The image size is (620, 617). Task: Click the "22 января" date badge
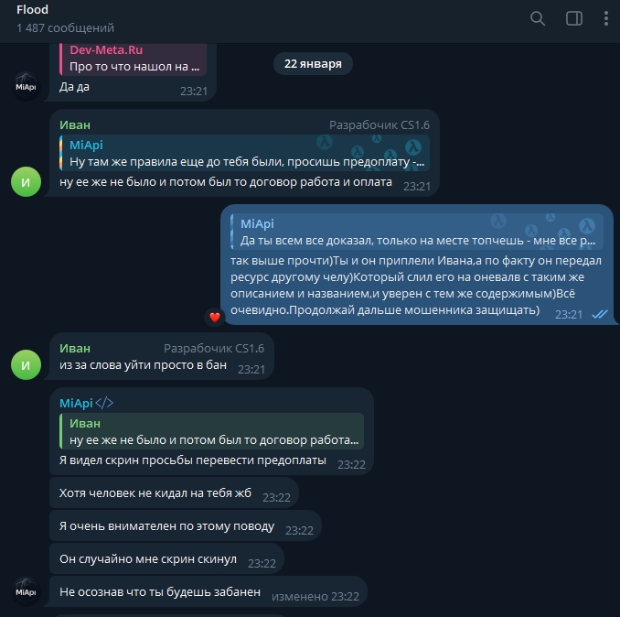[x=313, y=64]
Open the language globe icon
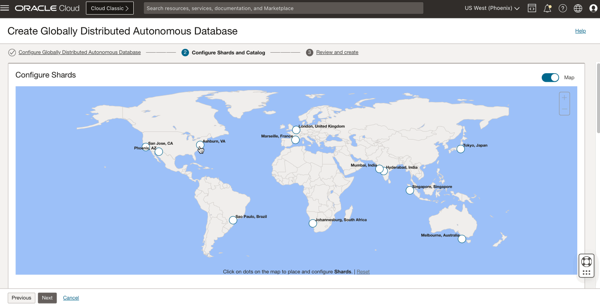This screenshot has height=304, width=600. 578,8
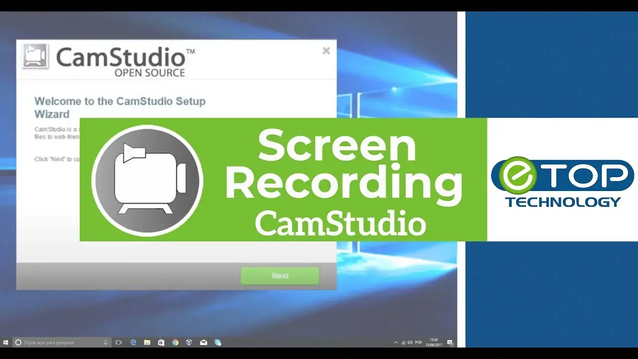Open the Mail app from the taskbar

(202, 343)
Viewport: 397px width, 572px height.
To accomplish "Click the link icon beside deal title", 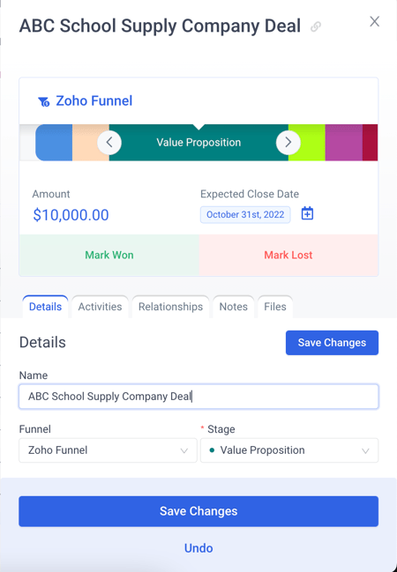I will [x=316, y=26].
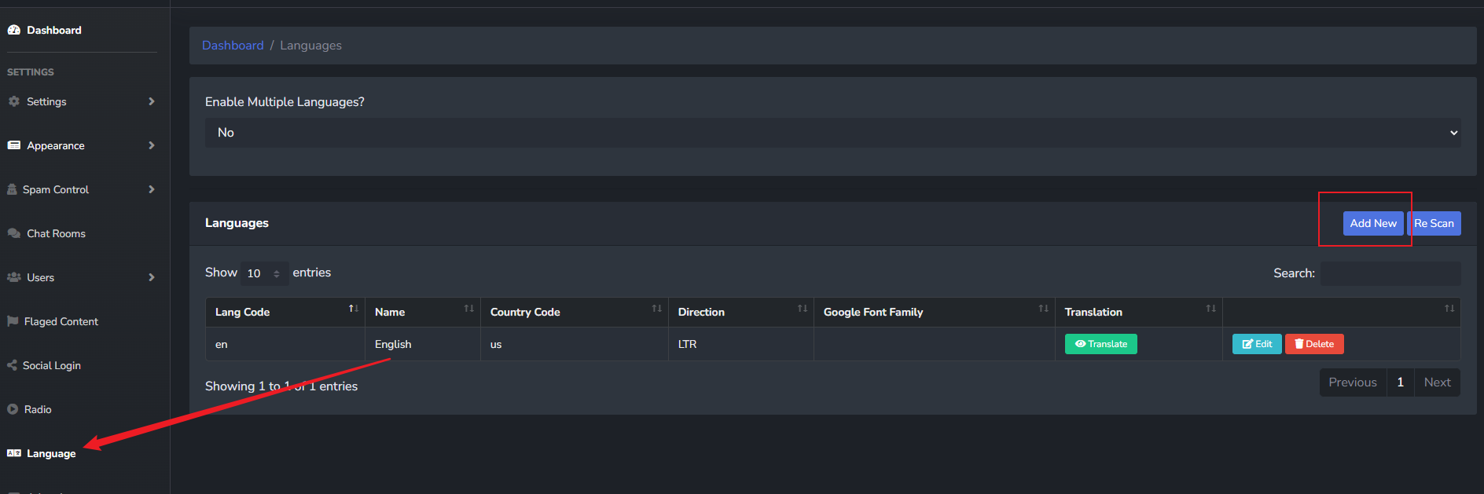Click the green Translate button

click(1100, 344)
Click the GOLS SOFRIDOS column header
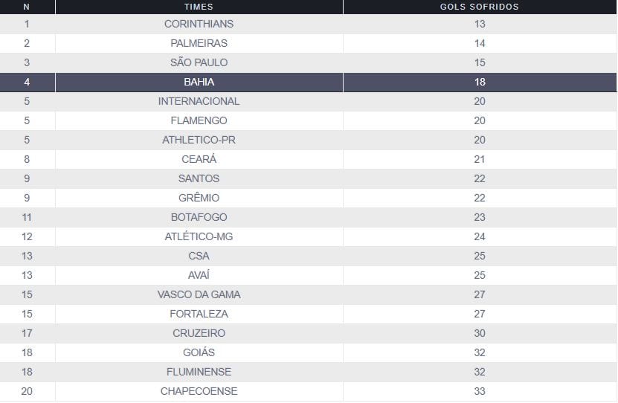 pyautogui.click(x=480, y=7)
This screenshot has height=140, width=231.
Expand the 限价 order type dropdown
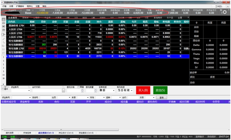click(107, 90)
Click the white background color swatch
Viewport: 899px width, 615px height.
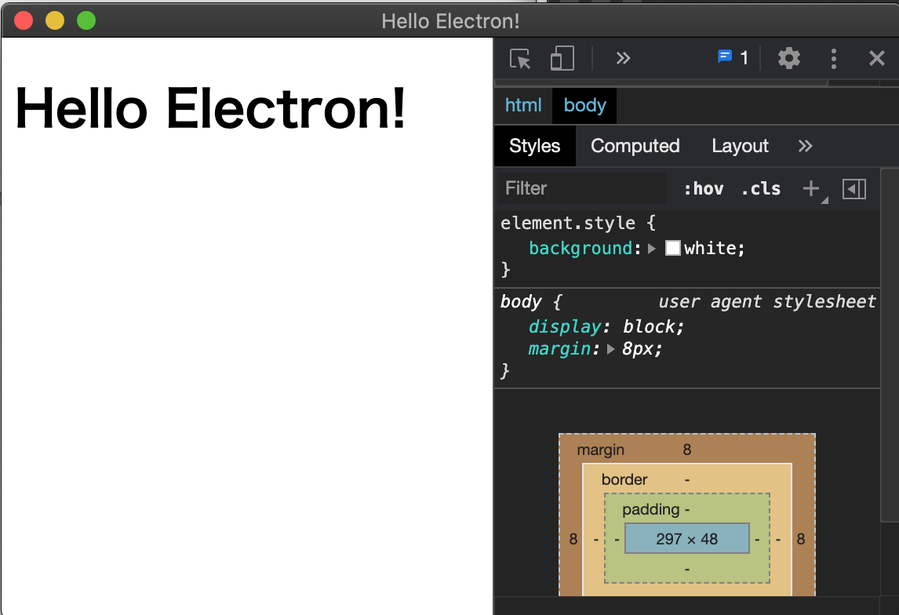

§ PROBLEM STATEMENT
Word for word, reproduce each line from the one with "Click the GOLS SOFRIDOS column header" through the last line of the material above, both included, and drop the pictures.

§ SOLUTION
Click the GOLS SOFRIDOS column header
 pyautogui.click(x=480, y=7)
This screenshot has height=140, width=231.
Expand the 限价 order type dropdown
click(107, 90)
Click the white background color swatch
Viewport: 899px width, 615px height.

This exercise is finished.